School Bus Safety and Motor Vehicle Accidents
Near the end of last year, the head of the National Highway Traffic Safety Administration (NHTSA) Mark Rosekind met with the National Association for Pupil Transportation in order to discuss the use of seat belts on school buses. While the NHTSA’s position on this issue has been unclear in the past, the regulatory agency has now affirmatively stated that all school buses should be equipped with three-point seat belts. The NHTSA also requested that school districts, state and local governments, and school bus manufacturers all aid in implementing this new policy, with the goal of preventing serious injury to children in the event of an accident.
The NHTSA reported that it will take a three-step approach to achieving its goal of making seat belts on school buses available to children. First, the agency announced a commitment to conduct additional research not only on school bus seat belts but on school bus safety in general. Second, the NHTSA has agreed to work with safety groups in order to address any financial barriers to installing seat belts on all school buses.
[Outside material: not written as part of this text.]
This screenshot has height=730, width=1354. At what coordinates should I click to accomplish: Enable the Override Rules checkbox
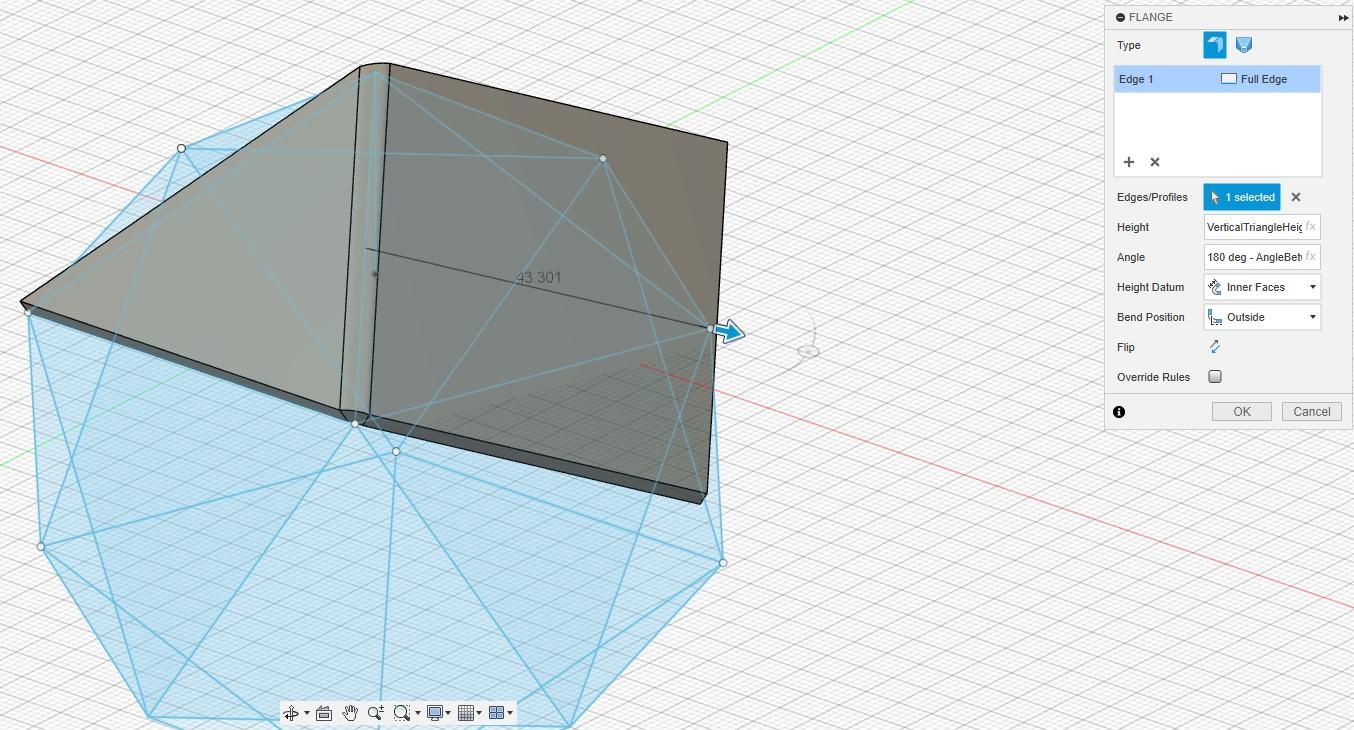[x=1215, y=377]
Finally, Rosekind stated that the NHTSA plans to work closely with the six states that currently require seat belts on school buses so that regulators can learn from their experiences, insight, and recommendations concerning a potential national mandate.
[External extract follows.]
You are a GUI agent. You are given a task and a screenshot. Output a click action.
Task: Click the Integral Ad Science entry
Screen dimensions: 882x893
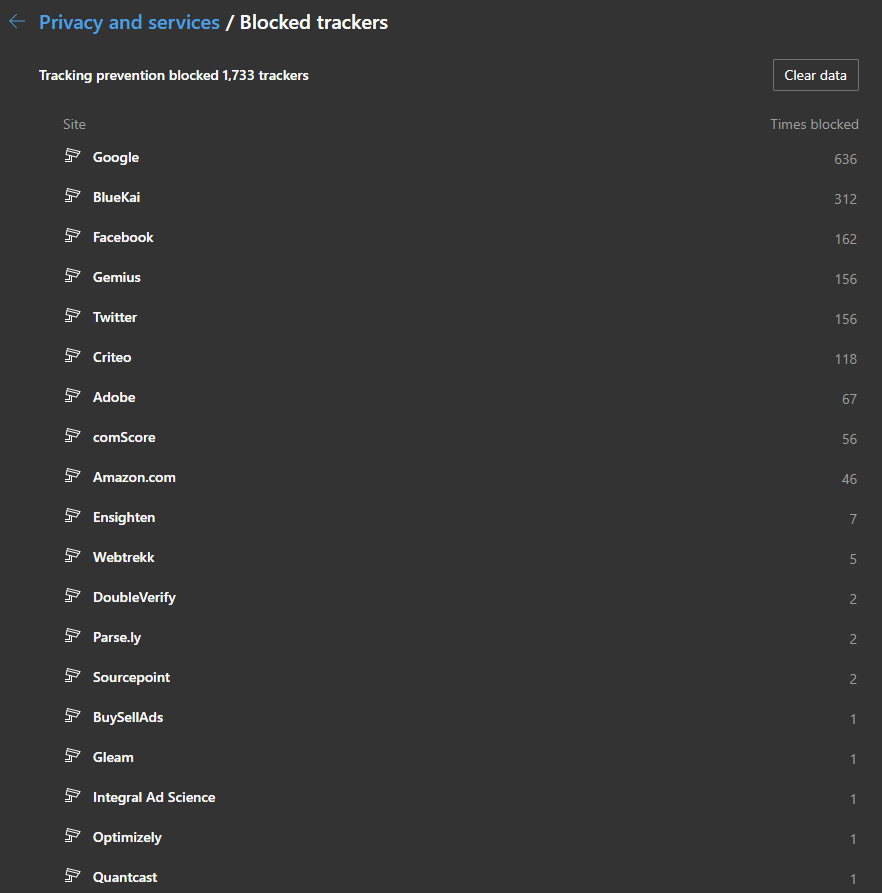tap(154, 797)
Although the NHTSA has made important strides towards ensuring seat belt use on school buses, the agency must still begin a rulemaking process in order to make the seat belt mandate a reality.
California is one of the six states that already requires certain school buses to be equipped with seat belts. However, the law only applies to buses designed to carry more than 16 passengers that were manufactured after 2005 and to school buses that carry less than 16 passengers and were produced after 2004. As a result, many buses without seat belts are still legally in use across the state.
California law grants immunity from liability to school districts when a child chooses not to use a seat belt on a bus that has them. To overcome this immunity, an injured party would need to show that the students did not receive age-appropriate instruction on how to use the seat belt. Otherwise, schools districts may be held liable for injuries sustained by a child in an accident if the driver was negligent or improperly trained.
Similarly, if a school bus is improperly maintained, and, as a result, a mechanical problem went unnoticed and later caused an accident, the driver and the school may be held responsible. If the driver was not at fault and the child was injured while wearing a seat belt, but the device was somehow defective, a guardian may also be able to recover under the theory of product liability.
If your child has been injured while traveling on a school bus, you may have a basis for a personal injury suit. Contact an experienced San Jose car accident lawyer at Janoff Law for more information. Call 408-286-2300 to schedule a free, no-obligation consultation today.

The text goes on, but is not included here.